When looking up potato varieties yesterday, I found this excellent potato chart, and also discovered that Dutch Cream potatoes and Nicolas are two different varieties. I thought they were the same!

These potatoes, planted at the beginning of winter, will feed us for a few months and will be good for all types of dishes like mashed potatoes, potato salad and bake as well as great additions to omlettes, casseroles and soups. I love potatoes and it feels right to me to have a large stash of fresh potatoes ready for the coming months. They should finish around the time the next crop is ready to harvest.

A little bit further on from the potatoes is our second avocado tree. It's growing its first fruit. We eat a lot of avocado so it's wonderful have a couple of trees bearing fruit for us. When we first moved here there was a very old avocado tree in the backyard. We had the sewerage connected and, with all the trench digging, the tree died. Avocados hate having their roots disturbed. Hopefully these new trees will live to a ripe old age and will bear fruit for many years.
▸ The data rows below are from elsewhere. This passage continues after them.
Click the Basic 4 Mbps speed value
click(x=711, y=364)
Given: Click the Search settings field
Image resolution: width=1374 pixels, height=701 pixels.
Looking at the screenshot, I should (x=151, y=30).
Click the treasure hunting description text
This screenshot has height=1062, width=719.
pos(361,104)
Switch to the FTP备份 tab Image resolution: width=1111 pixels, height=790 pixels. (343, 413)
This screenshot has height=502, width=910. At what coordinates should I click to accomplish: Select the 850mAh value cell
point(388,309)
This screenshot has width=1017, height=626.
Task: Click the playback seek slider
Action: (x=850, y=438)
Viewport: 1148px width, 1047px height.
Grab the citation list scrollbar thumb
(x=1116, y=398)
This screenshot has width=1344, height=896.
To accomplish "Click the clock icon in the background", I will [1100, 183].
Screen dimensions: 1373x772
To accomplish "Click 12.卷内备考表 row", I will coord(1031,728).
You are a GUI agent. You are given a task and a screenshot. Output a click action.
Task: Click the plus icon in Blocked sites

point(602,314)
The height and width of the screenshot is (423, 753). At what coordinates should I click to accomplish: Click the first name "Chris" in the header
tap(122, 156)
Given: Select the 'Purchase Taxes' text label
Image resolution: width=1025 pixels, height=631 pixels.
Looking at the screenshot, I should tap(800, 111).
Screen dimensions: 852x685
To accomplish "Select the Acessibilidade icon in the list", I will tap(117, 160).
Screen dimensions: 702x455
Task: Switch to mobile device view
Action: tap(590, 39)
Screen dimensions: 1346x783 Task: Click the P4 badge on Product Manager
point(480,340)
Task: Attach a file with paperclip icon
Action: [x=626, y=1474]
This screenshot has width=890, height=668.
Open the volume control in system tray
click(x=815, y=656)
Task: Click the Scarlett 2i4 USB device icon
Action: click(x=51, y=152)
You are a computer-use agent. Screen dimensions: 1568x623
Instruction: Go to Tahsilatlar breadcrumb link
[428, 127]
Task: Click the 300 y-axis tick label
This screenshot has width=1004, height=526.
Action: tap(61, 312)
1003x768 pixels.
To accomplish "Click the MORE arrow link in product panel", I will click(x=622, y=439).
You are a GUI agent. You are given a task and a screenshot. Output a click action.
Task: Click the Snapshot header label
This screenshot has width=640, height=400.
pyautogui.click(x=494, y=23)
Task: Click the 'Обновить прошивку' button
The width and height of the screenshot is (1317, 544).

The photo above was taken from the chair I sit in when we're having morning tea. It's lovely sitting there because we see nothing other than plants and trees. That big green conatiner is the last water tank we installed. The water it holds waters the pot plants on the front verandah as well as the potatoes and avocados. None of the other plants in the front are watered and survive on rainfall alone.

Many of you know that I've been working on my book proposal and today I go back to work after a two week break. It's become clear to me over this break that I cannot continue to post every day during the week. I've been pushing myself to do it and other things have fallen behind. I'll still post frequently, just not as often as I used to. I need to do all the work my simple life requires, not just write about what should be done. You can subscribe to a feed of my posts so you will know when I've posted. You do that by clicking "subscribe in a reader" orange button in the side bar, and following the instructions it gives.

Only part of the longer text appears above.